No.047 Algorithmic Randomness and Complexity


NII Shonan Meeting Seminar 047


Shonan Village Center
8 ? 12 September, 2014

Information and randomness are fundamental notions of computer science. Their practical applications are ever increasing. For instance, a recent volume of Communications of the ACM describes an application of (approximations of) Kolmogorov complexity to voice recognition. Kolmogorov complexity can be used to measure information distance in a natural and context-free way, and can be used in areas as diverse as computational biology, music evolution, data mining, and at least 20 other areas. Classical information theory and probability provide formalizations, but do not allow us to speak of the information content of a specific string or to say that a particular infinite binary sequence is random. These notions were formalized in the 1960s with the introduction of Kolmogorov complexity and Martin-Loef randomness. The first measures the complexity (or information content) of finite binary strings, while the second captures the intuition that a random infinite binary sequence has no “distinguishing features”. There are also characterizations of Martin-Loef randomness that capture the alternative intuitions that a random sequence is unpredictable and incompressible, the latter connecting Martin-Loef randomness to Kolmogorov complexity.

In recent years the people working in computability theory have produced a surge that resulted in rapid progress in our understanding of even the most basic notions, and in the solution of old open questions. This progress has changed and is still changing the landscape and opened up new avenues of research. An evidence of this activity has been the publication of two new books in the area, and the new edition of an already classical one.

  1. Algorithmic Randomness and Complexity, R. Downey and D. Hirschfeldt, Theory and Applications of Computability, Springer, 2010.
  2. Computability and Randomness, A. Nies, Oxford University Press, 2009.
  3. An Introduction to Kolmogorov Complexity and Its Applications, M. Li and P. Vitanyi. Third Edition, Springer Verlag, 2008.

Additionally, two of the proposers have been invited to the International Congress of Mathematicians to speak on algorithmic randomness, and a number of special issues of Computer Science Journals have been devoted to this area.

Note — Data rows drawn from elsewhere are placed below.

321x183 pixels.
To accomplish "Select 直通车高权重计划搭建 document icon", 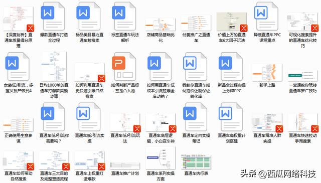I will (232, 117).
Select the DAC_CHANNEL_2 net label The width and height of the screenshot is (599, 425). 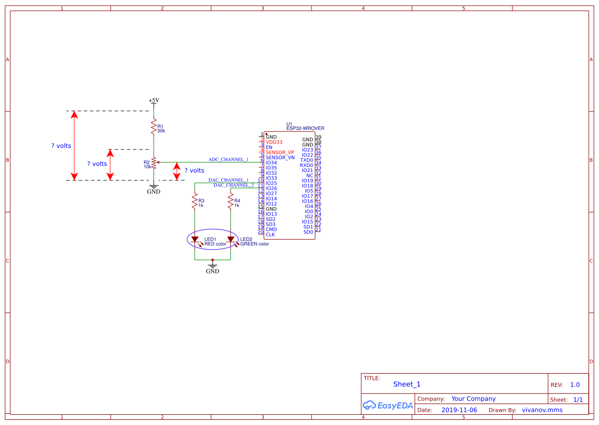pyautogui.click(x=234, y=185)
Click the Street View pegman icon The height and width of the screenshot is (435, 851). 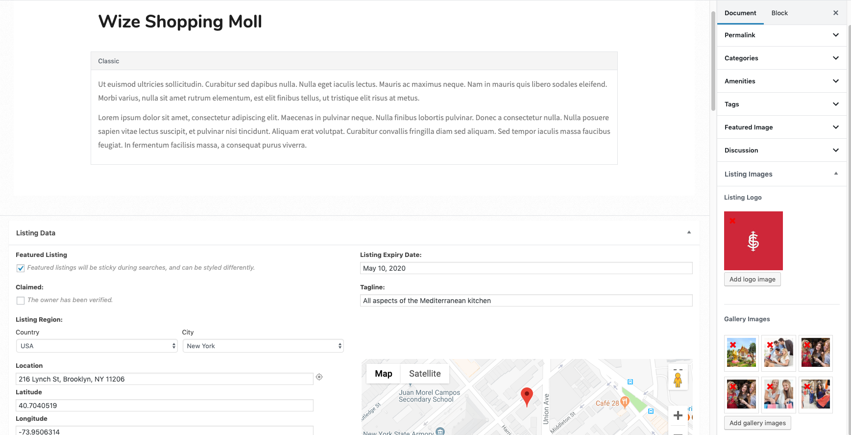point(678,380)
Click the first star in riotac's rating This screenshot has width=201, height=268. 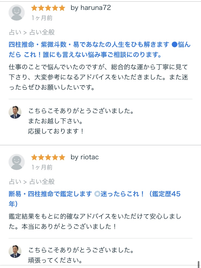(x=34, y=157)
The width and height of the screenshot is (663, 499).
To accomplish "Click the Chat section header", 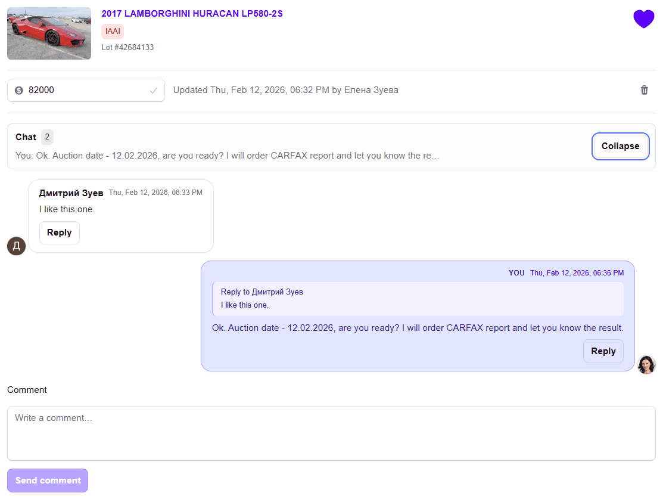I will (25, 137).
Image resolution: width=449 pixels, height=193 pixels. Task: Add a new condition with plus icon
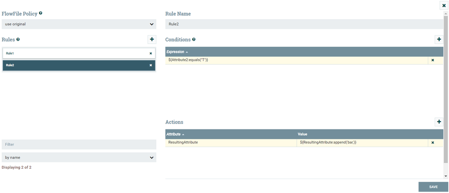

Research on the notions of information and randomness has drawn on methods and ideas from computability theory and computational complexity, as well as from core mathematical subjects like measure theory and information theory. The proposed list of invitees is balanced with respect to the various fields and reflects our aim to bring together the leading researchers from these areas. A major goal of the seminar is to bring together researchers to discuss the current open problems.